**WHAT THE TASK ASKS**. Please count how many lines of the data include the word "icon". Give only that number in reply.

(RECORD SET)

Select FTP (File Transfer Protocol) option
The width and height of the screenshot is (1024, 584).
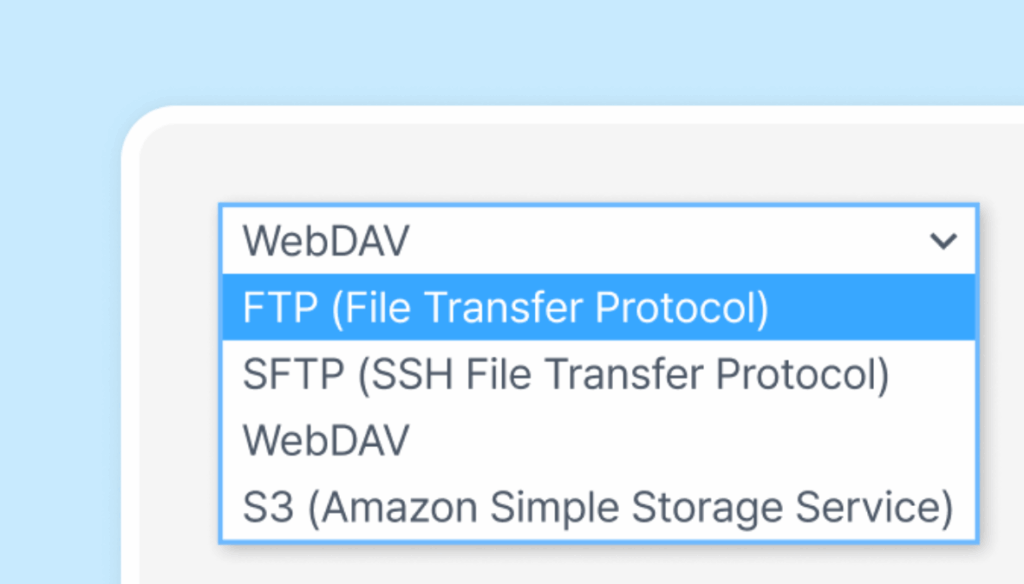coord(505,308)
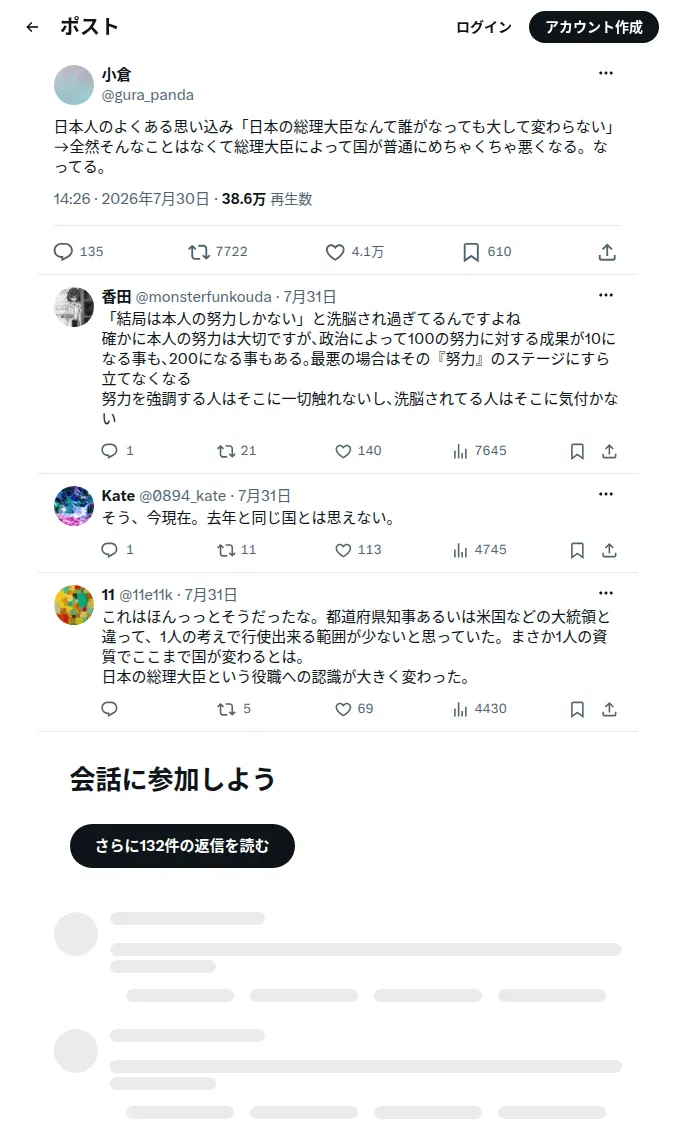This screenshot has height=1134, width=675.
Task: Click さらに132件の返信を読む button
Action: coord(182,845)
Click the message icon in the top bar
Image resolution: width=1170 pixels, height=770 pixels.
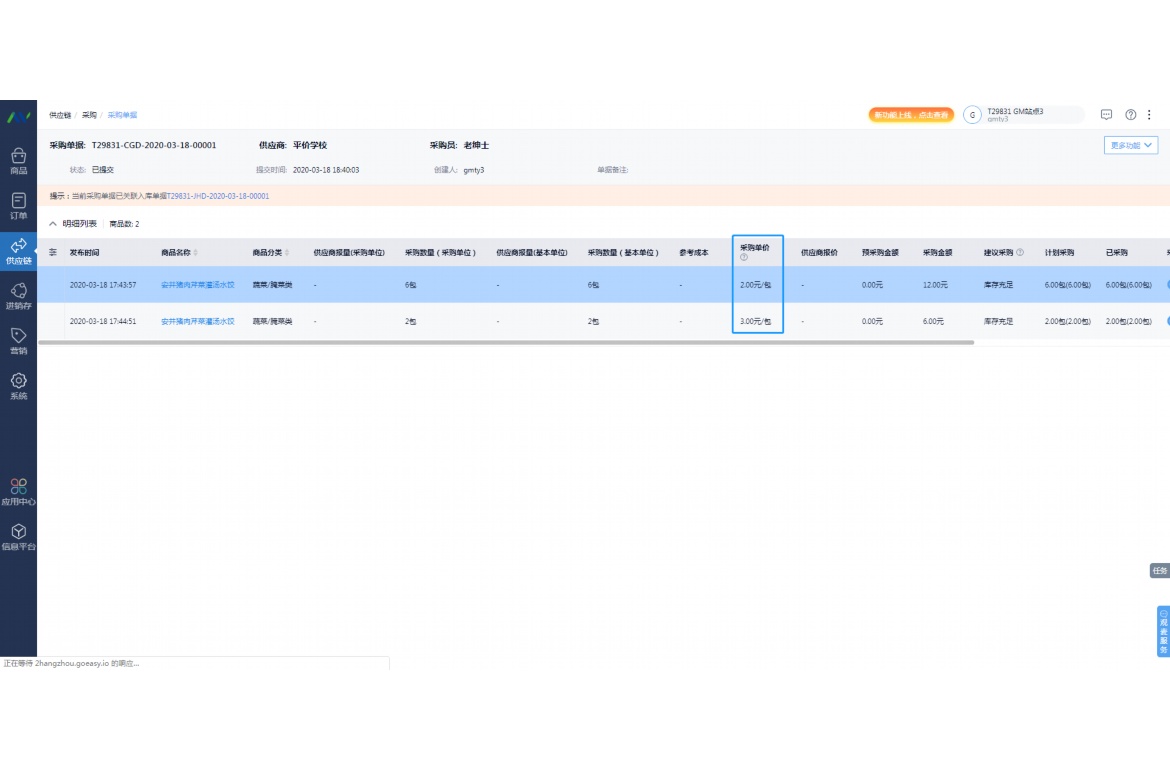pos(1106,115)
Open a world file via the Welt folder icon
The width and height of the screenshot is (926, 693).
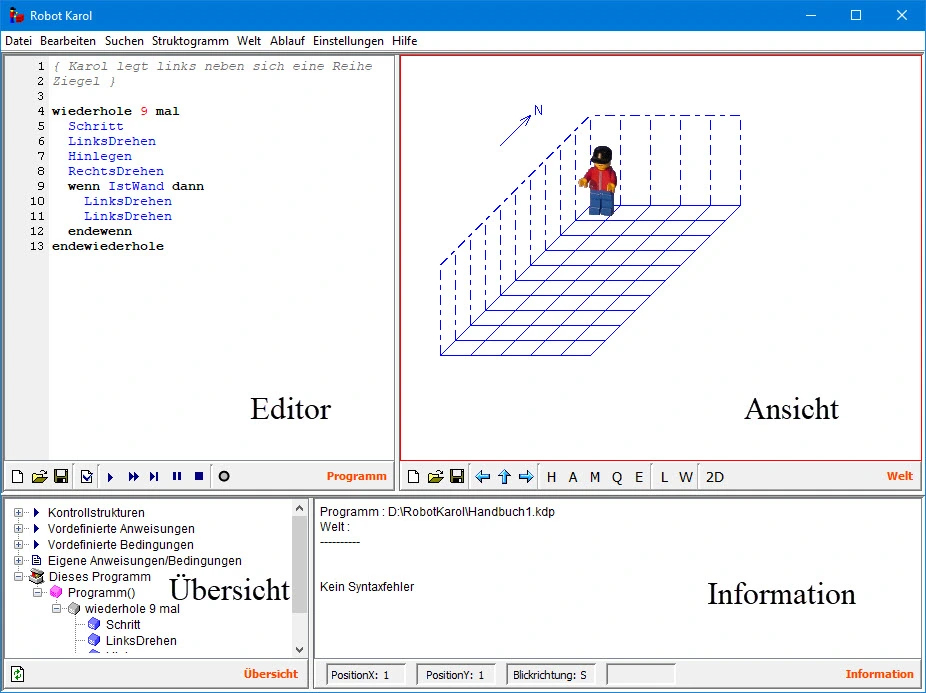[x=435, y=477]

(End RECORD SET)

**RESPONSE**. 2